» Reading text

_ _ _

Logo for the podcast Little Known Facts with Ilana LevineThat’s precisely the vibe Levine was aiming to achieve with the project that materialized serendipitously in 2016. “A friend who had just taken on a podcast business told me that I might be great as a host,” she says. Having no experience in the space, her first inclination was to say no.

“But at the time, I had mindfully decided to say yes to more things,” Levine says. “I am an actor, but doing shows every night is hard on the family,” she adds. (She and her husband, the actor Dominic Fumusa, have two children.) “It was just a weird confluence of moments” that led to an opportunity that has since become a full-time job.

Given her long career in acting and theater—she starred as Lucy in the 1999 Broadway revival of You’re a Good Man, Charlie Brown and appeared in television shows and films, including The Nanny Diaries, Law and Order, and the memorable Seinfeld episode “The Contest”—interviewing colleagues in the business made perfect sense. Levine points out that the same skill set needed for acting translates easily to hosting a podcast.

“I get quite engaged with all sorts of storytelling,” she says. “As an actor, you are also an investigative reporter,” she explains, noting that she devotes a lot of time to research before each interview. “I want these conversations to unearth new parts of these artists for my listeners as opposed to retreading the same things they’ve heard a hundred times.”

_ _ _

» Exercise data
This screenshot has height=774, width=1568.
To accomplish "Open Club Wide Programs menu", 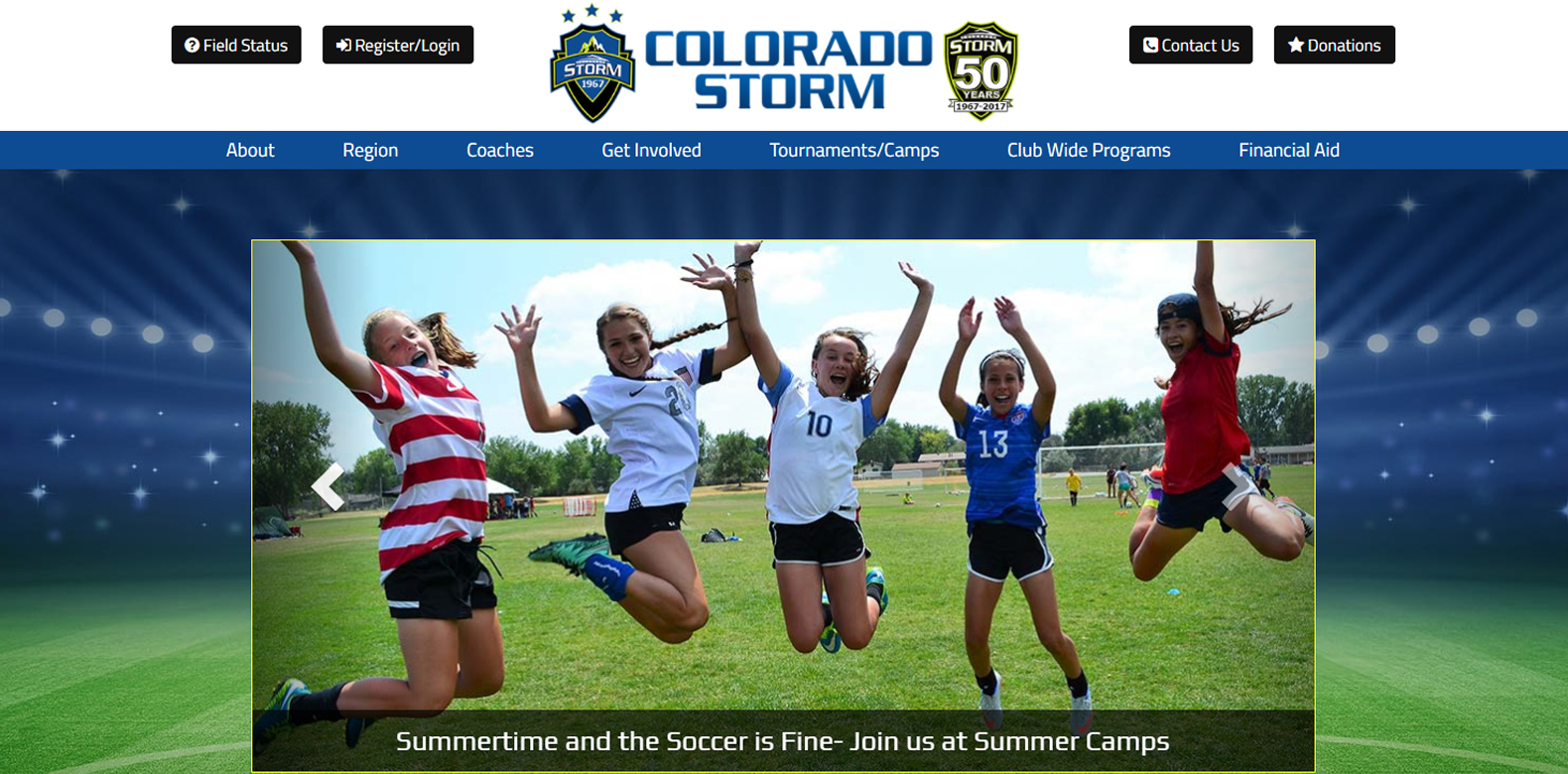I will point(1089,150).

_ _ _

» Activity
Reproduce everything from "Logo for the" down to "a full-time job." in the text about Ilana Levine's podcast. The material plays no part in what you are asked to do here.

» Output below
Logo for the podcast Little Known Facts with Ilana LevineThat’s precisely the vibe Levine was aiming to achieve with the project that materialized serendipitously in 2016. “A friend who had just taken on a podcast business told me that I might be great as a host,” she says. Having no experience in the space, her first inclination was to say no.

“But at the time, I had mindfully decided to say yes to more things,” Levine says. “I am an actor, but doing shows every night is hard on the family,” she adds. (She and her husband, the actor Dominic Fumusa, have two children.) “It was just a weird confluence of moments” that led to an opportunity that has since become a full-time job.